In capo a un paio di decenni gli emoji, quei dispositivi che alcuni temevano avrebbero sostituito le parole, e che per missione avevano l'esplicitazione dei sentimenti, sono passati ad essere descrizione di chi siamo e di come viviamo; e, come tali, sono stati soggetti da una parte a sovrainterpretazione (ma non servivano a fugare gli equivoci?), dall'altra alle mode, ma anche a un dibattito costante e socialmente radicato.
L'attestazione di entusiasmo di Damien Hirst per "Comedian", la nota banana esposta da Maurizio Cattelan ad Art Basel, narrata parzialmente in emoji.
Certo, le faccine sorridenti e ammiccanti sono passate dallo specificare il tono di un messaggio all'ingenerare equivoci di aggressività passiva. Certo, la faccina che ride ha celebrato i funerali del LOL — come alcune ricerche già sottolineavano anni fa — nonché del primigenio emoticon sghignazzante XD, ma generazionalmente anche lei è stata sepolta da un ritorno alle espressioni in lettere come ahahah (prima che si annunciasse un suo ritorno).
La parte che più costantemente si evolve a livello semiotico è però quella non-emotiva, quella descrittiva di una attualità, quella dove Unicode, anno dopo anno, rimuove e ridefinisce elementi, e ne inserisce di nuovi. Spariscono su richiesta collettiva le pistole, e progetti come hijabemoji.org arrivano a vedere inserite nelle tastiere del pianeta la figura femminile velata.
Il dibattito che va a installarsi sul supporto visuale delle emoticon/emoji è dunque quello che si posa generalmente sulla lingua, in tutta la complessità delle questioni di genere, etnia, religione, parità di diritti nell'accesso e nella rappresentazione che stanno contribuendo a plasmare la lingua di questi anni. Non per niente queste scritture sono oggetto di sperimentazioni e di ricerche interdisciplinari nelle lingue di ogni paese. In Italia, ad esempio il progetto Scritture Brevi ha tra le altre cose esplorato la possibilità di impiegare emoji come unico carattere con cui sviluppare interi testi, fino a riscrivere opere letterarie; ma anche Oneohtrix Point Never, alias del musicista Daniel Lopatin, aveva già potuto raccontare anni fa una vita nelle sue sproporzioni di intensità coi 4 minuti e 17 di emoji di Boring Angel.
Le immagini vanno a fare il lavoro degli alfabeti, e laddove si era temuta riduzione, essenzialismo, nemmeno più le immagini in realtà arrivano a dare risposte univoche a quei dubbi interpretativi che nell'era pre-digitale si posavano sulla lingua scritta (“…ma cosa vorrà significare?”).
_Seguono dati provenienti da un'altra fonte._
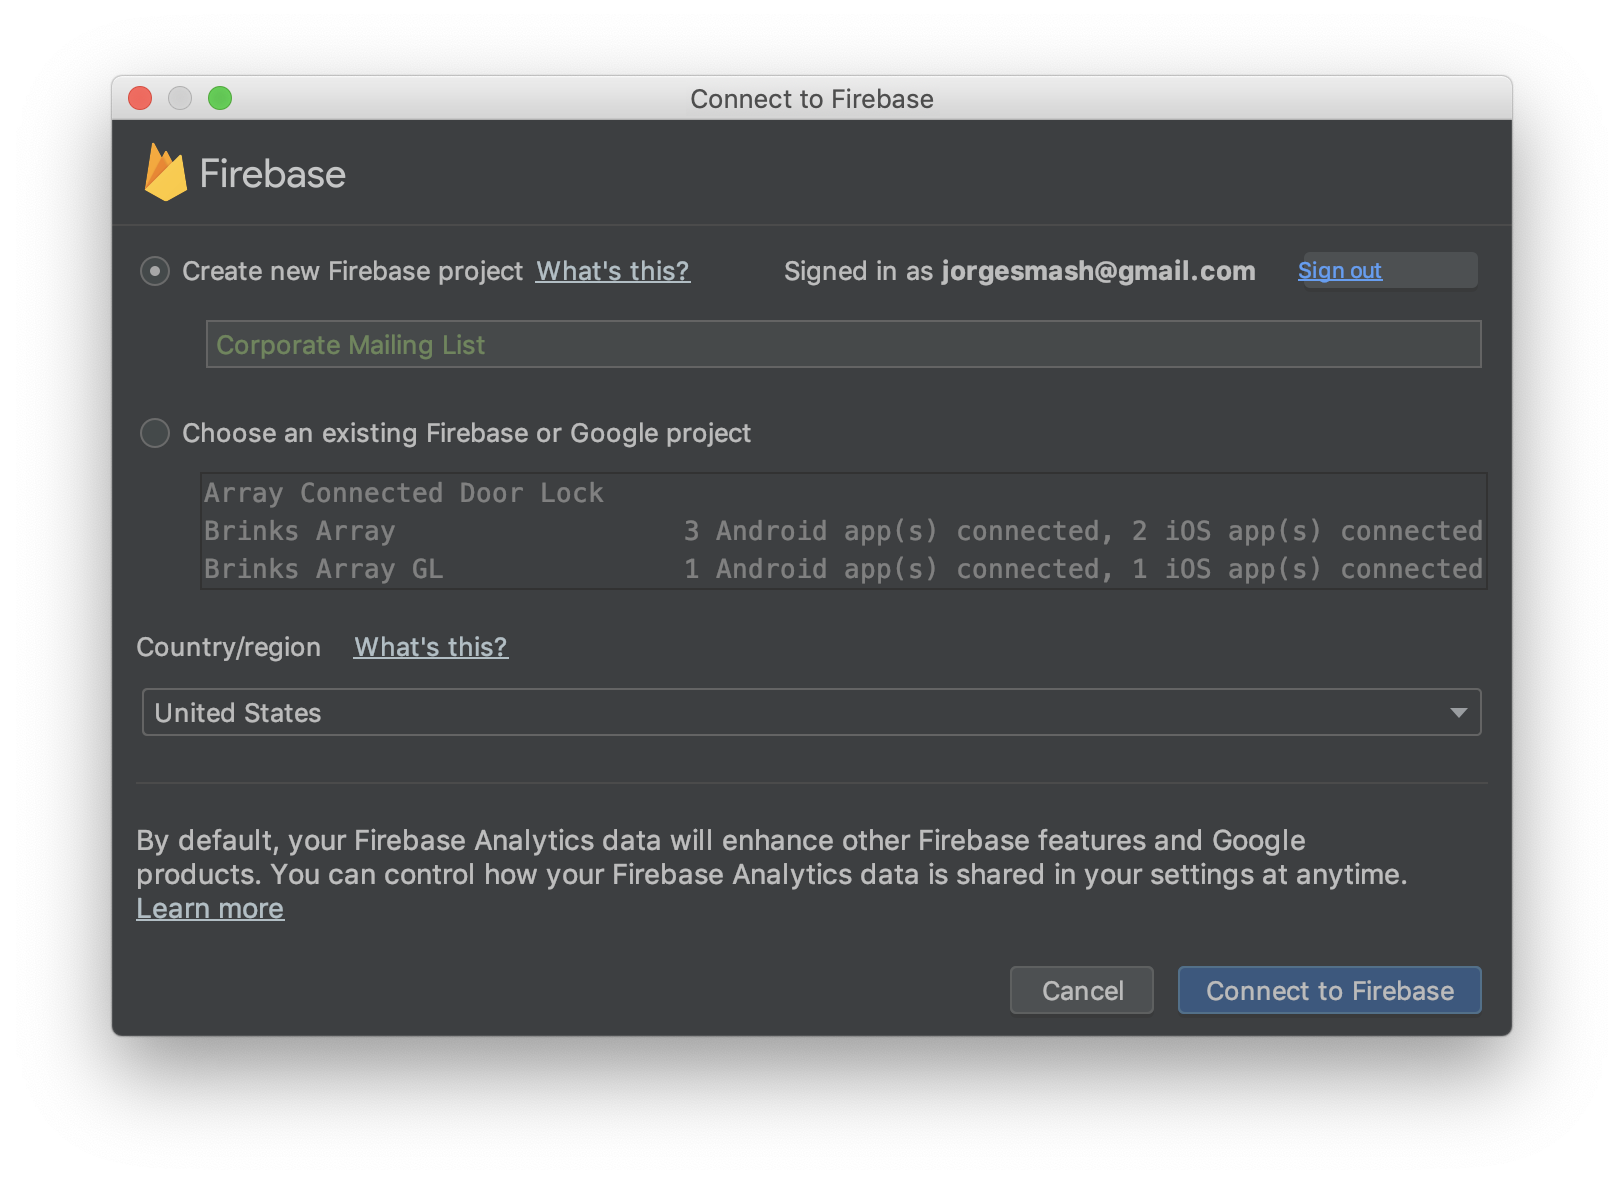This screenshot has height=1184, width=1624.
Task: Click the red close window button
Action: [140, 98]
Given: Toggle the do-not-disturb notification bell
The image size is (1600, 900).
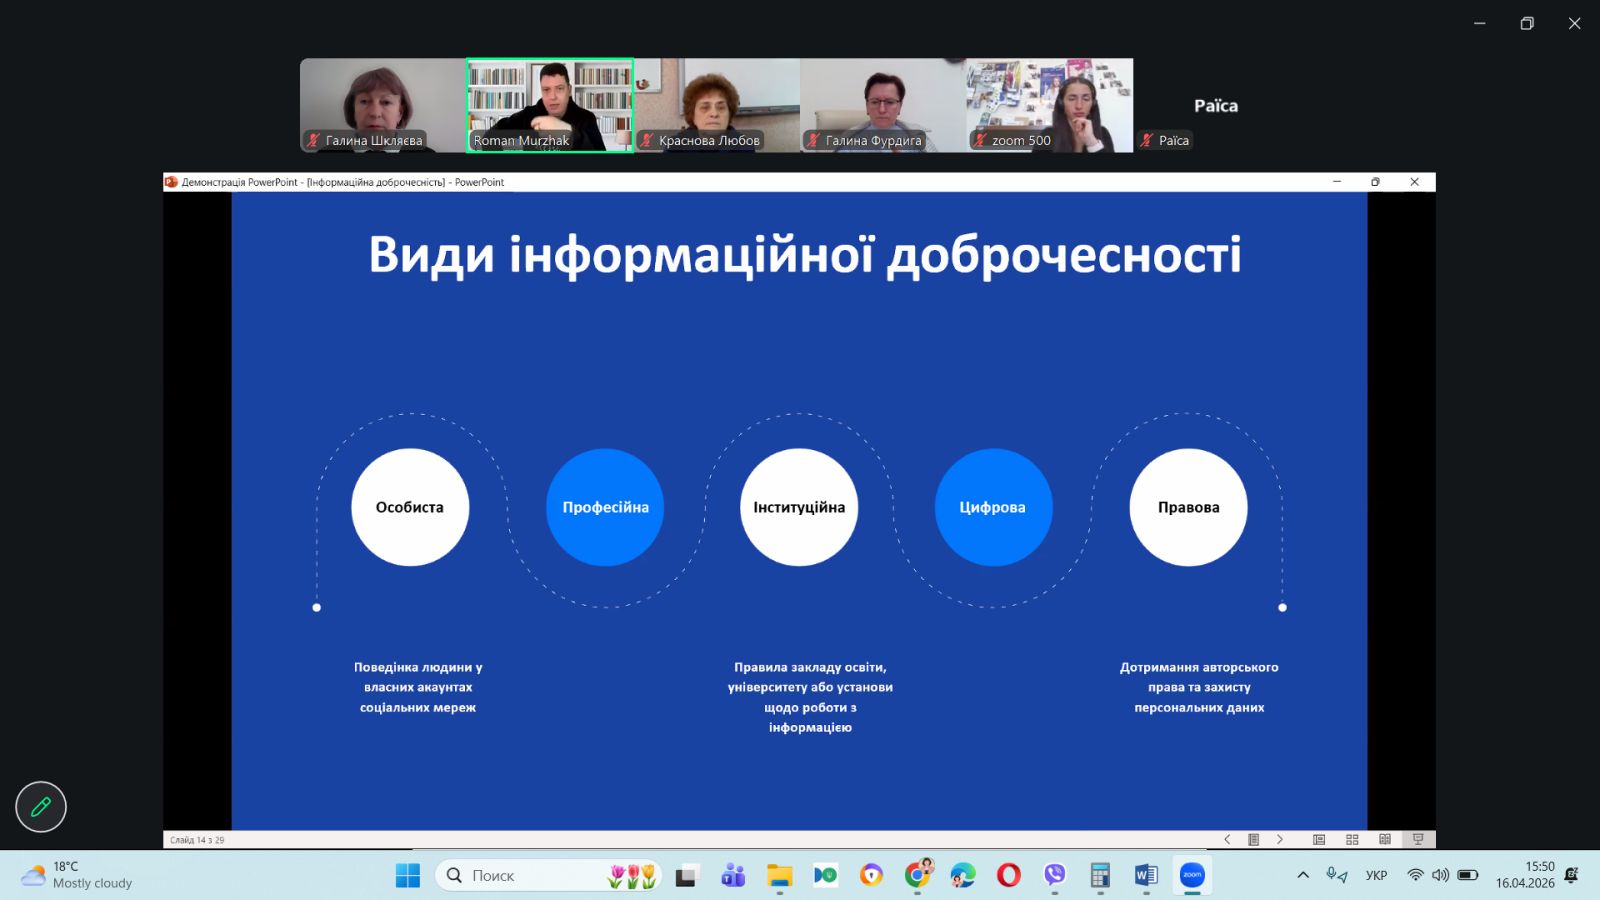Looking at the screenshot, I should click(1572, 875).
In un periodo dove il machine-based learning ha un impiego sempre più corrente, tanto da far sognare scritture di testi completamente generati da macchine senza alcuna iniziativa umana (la “scrittura non creativa” che Kenneth Goldsmith prefigura nel suo CTRL+C CTRL+V), l'immagine, più che sostituire il testo, lo sta andando ad integrare, tornando ad una dimensione di strumento per l'espressione di posizioni, concetti e articolazioni che continuano a provenire dalla parola. Dopo circa quattro decadi di emoticon, si può affermare che più che ad una essenzializzazione o sostituzione della lingua, si è arrivati ad una sua espansione, evolutiva, ancora tutta in divenire, orientata ad abitare un mondo percettibile che ormai ha sempre più la forma di un mondo di interfacce.